● Goal: Condense the paragraph of the article on Syria and US–Russia relations that begins "For the foreign policy community in Washington" into a short bulleted list that keeps its main points.

● Reading text:
=-=-=

Russian president Vladimir Putin.   Dmitri Lovetsky / Pool / AP
Russian president Vladimir Putin. Dmitri Lovetsky / Pool / AP

Syria is more important to Russia than to the US



Since April 6, when the United States launched 59 cruise missiles at a Syrian airbase in response to the alleged use of chemical weapons, there has been broad agreement in Washington that the US has reached a turning point in its relations with Russia. The problem is that no one can agree on which direction the Trump administration will turn.

For the foreign policy community in Washington, the missile attacks have been received like an injection of steroids. The military muscles, which under the administration of Barack Obama had atrophied, are pumped up again. No matter that the missile strike was more a pinprick than a knockout blow. It is seen as redeeming the original sin of the Obama years, when the then president failed to carry out his promise to attack the Syrian regime for using chemical weapons against the rebels.

Most significantly, there is a feeling that the faction-ridden Trump administration has been taken in hand by the generals that the president has installed in key positions.

The “America First” isolationists in the White House have, according to this narrative, been pushed into a corner.

=-=-=

● Data section:
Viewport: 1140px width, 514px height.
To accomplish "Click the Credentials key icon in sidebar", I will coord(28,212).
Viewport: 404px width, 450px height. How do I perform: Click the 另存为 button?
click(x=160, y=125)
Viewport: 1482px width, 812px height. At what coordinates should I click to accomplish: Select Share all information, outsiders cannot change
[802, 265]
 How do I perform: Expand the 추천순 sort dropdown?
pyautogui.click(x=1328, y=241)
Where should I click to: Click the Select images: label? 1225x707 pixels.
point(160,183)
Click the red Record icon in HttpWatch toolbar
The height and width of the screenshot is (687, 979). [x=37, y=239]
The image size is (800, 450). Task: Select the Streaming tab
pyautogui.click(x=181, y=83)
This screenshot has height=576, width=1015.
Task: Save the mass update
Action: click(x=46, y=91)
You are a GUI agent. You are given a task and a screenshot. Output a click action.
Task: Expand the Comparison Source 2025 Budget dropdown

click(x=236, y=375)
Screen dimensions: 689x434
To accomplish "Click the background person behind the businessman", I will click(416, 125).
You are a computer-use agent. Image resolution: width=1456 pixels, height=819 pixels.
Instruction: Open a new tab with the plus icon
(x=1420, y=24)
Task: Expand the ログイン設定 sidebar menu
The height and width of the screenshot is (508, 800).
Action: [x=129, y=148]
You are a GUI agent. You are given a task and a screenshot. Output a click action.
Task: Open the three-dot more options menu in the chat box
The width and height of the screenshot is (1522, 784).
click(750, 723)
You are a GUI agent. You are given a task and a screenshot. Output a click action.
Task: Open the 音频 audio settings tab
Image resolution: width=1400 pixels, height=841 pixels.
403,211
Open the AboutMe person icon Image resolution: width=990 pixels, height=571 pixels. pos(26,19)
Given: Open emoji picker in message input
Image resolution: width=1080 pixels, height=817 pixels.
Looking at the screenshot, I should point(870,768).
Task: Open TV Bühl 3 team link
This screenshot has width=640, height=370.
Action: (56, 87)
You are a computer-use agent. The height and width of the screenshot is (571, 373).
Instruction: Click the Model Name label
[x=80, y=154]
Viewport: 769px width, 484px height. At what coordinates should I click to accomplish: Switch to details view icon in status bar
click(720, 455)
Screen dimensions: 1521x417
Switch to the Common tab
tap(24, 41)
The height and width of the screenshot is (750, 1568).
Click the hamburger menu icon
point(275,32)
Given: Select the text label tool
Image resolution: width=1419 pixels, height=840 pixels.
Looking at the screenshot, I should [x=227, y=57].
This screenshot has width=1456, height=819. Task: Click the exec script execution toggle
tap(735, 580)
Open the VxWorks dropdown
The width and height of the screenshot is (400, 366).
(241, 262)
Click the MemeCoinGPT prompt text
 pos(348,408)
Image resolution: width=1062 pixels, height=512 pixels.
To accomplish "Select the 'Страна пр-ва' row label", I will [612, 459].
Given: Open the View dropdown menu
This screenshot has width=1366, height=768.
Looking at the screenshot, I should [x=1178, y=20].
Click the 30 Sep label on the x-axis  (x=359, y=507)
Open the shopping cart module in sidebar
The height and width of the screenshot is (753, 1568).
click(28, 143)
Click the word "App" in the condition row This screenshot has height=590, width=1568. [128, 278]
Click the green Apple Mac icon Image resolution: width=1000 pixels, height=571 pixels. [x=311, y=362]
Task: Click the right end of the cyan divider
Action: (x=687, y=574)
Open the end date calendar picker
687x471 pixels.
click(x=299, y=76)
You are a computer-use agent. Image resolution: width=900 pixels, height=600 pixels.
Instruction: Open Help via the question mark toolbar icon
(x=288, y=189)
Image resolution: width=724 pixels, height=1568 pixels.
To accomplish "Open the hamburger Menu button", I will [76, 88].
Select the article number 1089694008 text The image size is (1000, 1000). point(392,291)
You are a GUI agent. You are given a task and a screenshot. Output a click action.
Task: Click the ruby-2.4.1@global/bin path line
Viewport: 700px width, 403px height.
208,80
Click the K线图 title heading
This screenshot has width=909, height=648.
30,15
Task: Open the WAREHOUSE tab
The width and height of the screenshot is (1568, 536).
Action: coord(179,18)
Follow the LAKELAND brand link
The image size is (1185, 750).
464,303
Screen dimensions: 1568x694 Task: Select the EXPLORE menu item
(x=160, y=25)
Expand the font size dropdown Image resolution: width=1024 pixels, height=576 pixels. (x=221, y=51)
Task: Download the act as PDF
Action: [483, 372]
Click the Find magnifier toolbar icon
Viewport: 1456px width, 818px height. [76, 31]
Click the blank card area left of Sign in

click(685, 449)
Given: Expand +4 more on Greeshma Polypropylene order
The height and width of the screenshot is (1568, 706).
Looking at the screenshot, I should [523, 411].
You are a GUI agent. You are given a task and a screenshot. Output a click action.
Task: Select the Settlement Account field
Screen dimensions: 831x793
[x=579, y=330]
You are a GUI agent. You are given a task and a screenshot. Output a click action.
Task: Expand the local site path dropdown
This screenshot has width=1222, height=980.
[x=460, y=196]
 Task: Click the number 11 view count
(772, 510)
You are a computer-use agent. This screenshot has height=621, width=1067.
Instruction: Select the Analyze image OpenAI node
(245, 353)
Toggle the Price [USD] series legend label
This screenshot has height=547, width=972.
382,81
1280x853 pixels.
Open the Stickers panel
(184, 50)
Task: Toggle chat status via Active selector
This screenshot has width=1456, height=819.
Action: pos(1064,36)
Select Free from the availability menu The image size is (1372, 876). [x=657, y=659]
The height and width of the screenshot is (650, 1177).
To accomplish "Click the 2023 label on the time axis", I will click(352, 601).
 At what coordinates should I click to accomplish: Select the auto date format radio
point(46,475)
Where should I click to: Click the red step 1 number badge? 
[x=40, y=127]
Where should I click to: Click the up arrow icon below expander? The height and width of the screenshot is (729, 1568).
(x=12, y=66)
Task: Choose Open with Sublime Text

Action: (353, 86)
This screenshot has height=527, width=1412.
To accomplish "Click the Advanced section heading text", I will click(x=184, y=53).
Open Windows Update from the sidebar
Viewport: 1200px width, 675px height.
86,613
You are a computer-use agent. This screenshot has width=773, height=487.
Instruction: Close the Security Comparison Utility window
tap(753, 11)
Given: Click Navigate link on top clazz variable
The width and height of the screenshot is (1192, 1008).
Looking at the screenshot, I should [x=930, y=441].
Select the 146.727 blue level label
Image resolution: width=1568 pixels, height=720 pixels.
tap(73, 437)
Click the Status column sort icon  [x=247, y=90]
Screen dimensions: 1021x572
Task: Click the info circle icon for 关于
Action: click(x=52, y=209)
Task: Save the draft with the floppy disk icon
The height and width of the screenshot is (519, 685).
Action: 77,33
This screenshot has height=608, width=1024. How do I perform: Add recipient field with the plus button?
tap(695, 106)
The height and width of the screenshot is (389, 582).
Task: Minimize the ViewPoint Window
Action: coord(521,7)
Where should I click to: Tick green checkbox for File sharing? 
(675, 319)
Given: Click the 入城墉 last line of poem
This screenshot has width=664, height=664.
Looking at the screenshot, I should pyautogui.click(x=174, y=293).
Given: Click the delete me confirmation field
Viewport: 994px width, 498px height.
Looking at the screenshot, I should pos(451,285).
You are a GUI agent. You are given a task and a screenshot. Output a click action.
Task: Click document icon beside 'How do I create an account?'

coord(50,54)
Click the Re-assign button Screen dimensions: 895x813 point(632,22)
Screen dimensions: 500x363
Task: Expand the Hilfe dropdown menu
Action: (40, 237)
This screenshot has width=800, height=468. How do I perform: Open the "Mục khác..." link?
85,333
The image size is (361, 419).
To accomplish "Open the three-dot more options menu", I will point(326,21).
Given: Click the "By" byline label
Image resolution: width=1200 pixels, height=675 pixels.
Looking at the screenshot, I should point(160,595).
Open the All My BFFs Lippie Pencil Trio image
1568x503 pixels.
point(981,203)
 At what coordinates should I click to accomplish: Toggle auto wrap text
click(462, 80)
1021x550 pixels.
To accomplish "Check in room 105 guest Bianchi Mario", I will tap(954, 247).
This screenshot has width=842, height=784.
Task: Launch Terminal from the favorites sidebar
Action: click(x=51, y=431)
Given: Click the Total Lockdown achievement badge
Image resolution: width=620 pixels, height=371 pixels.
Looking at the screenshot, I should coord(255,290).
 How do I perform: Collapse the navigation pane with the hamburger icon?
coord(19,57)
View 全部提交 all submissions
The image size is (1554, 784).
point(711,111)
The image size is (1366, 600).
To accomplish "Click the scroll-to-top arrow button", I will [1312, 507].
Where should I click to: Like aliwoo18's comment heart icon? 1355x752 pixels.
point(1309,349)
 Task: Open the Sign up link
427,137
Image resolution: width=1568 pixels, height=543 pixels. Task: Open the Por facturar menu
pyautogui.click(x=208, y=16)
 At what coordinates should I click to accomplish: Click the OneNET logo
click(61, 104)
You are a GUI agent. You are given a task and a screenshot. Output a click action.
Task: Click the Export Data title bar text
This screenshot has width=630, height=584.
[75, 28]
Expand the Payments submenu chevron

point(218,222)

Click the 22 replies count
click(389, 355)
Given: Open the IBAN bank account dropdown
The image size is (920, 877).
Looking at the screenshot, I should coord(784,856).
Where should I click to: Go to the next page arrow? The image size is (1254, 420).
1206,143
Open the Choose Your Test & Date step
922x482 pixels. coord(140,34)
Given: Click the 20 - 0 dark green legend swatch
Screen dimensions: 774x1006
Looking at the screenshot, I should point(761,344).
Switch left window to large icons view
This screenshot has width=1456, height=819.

=-=-=

● Output:
- Washington's foreign policy community received the missile attacks like an injection of steroids.
- Military muscles that had atrophied under Obama are seen as pumped up again.
- It doesn't matter to them that the strike was more a pinprick than a knockout blow.
- The strike is seen as redeeming the original sin of the Obama years: his failure to keep his promise to attack the Syrian regime for using chemical weapons against the rebels.